[EXERCISE OBJECTIVE] Extend the forum thread on drug import prices below, picking up right after its final sentence.

Nonprofit Working to Block Drug Imports Has Ties to Pharma Lobby - happy-go-lucky
http://www.npr.org/sections/health-shots/2017/04/18/524363014/nonprofit-working-to-block-drug-imports-has-ties-to-pharma-lobby
======
tomkinstinch
The price differences between domestic and international medicines can be
truly outrageous. I just got back from a work trip to a hospital in Sierra
Leone, where the anthelmintic medicine Albendazole costs the equivalent of $1
USD at a private pharmacy (or even less if you don't care about packaging).
The same treatment in the US (a single dose) cost me $430 USD (before
insurance). This medicine is out of patent; the R&D costs have been recovered.
There's no reason for it to cost as much as is does in the US, apart from
greed. It's more of a niche drug in the US than it is in sub-Saharan Africa,
but it is shelf stable unlike say the antibodies of an immunotherapy, or the
rabies vaccine, so it's not perishable. I trust the purity of the US version
more than the version sold internationally, but that is probably an irrational
fear. Even with added costs of laboratory purity testing and import tariffs,
those in the US would still be better off if we could import drugs from
overseas.

[DATA SHOWN]
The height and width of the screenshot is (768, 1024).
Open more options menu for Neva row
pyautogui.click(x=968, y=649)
---
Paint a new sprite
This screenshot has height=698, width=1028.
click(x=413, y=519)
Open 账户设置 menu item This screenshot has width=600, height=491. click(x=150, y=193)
...
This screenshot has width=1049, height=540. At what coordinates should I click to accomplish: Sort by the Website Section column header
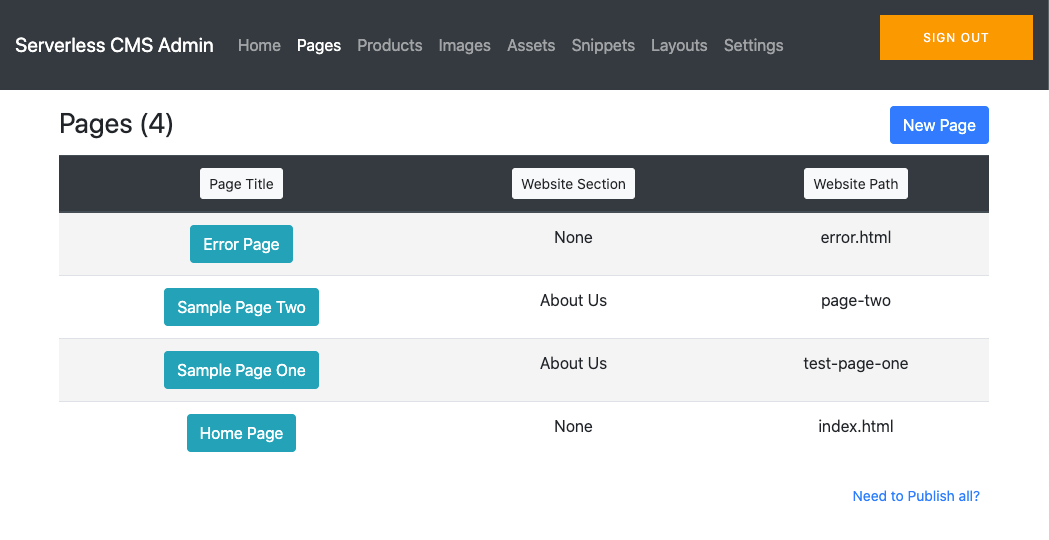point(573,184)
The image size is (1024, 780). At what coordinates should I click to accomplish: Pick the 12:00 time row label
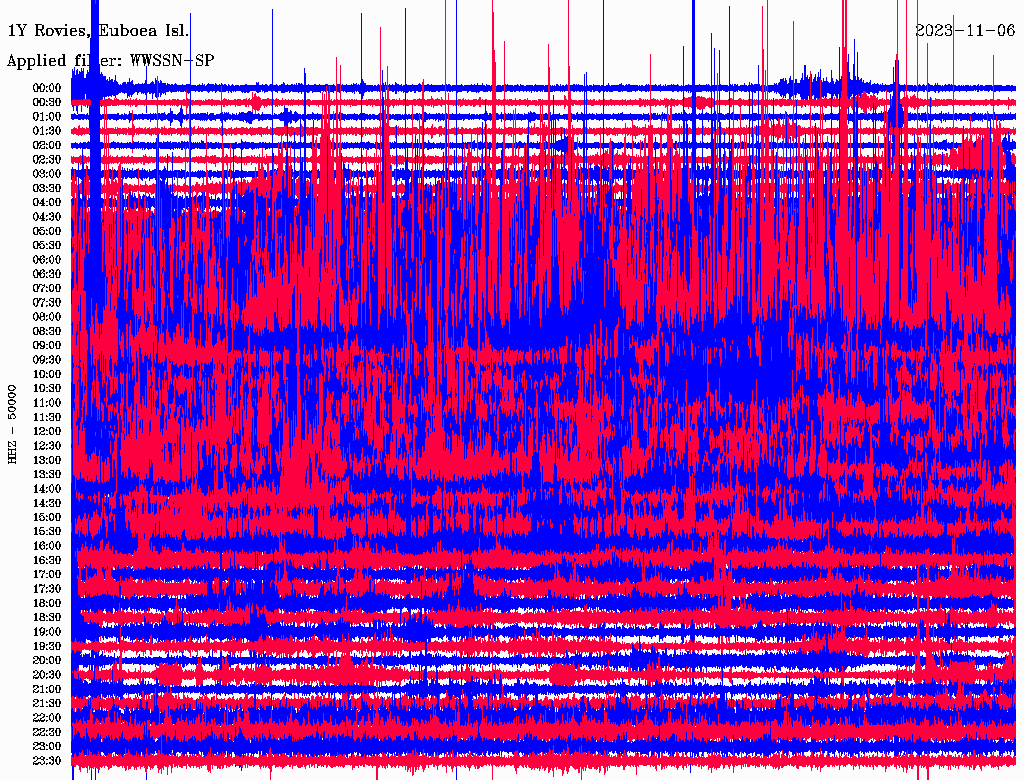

[RESULT OF THIS TASK]
Some medicines are expensive for a reason: they're new and need to have R&D
(and FDA) costs recovered (this is why we have patents), they have niche use
and are produced in small quantities (cancer immunotherapies), they're
perishable (biologicals), or all three. Many others are expensive because we
have no regulatory protections against price gouging. Epi-Pens are another
example. A 1mL vial of epinephrine costs ~$5, and the syringe to inject it
costs pennies. Auto-injectors add some value, but not the $700 Mylan charges.
They're fundamentally a pre-filled syringe a spring, and an injection molded
case.

I wonder what the system would look like if we granted longer pharmaceutical
patents (say, 30 years), with the change that upon expiration of the patents
medicines would be produced by the government and sold at cost (or provided
for free).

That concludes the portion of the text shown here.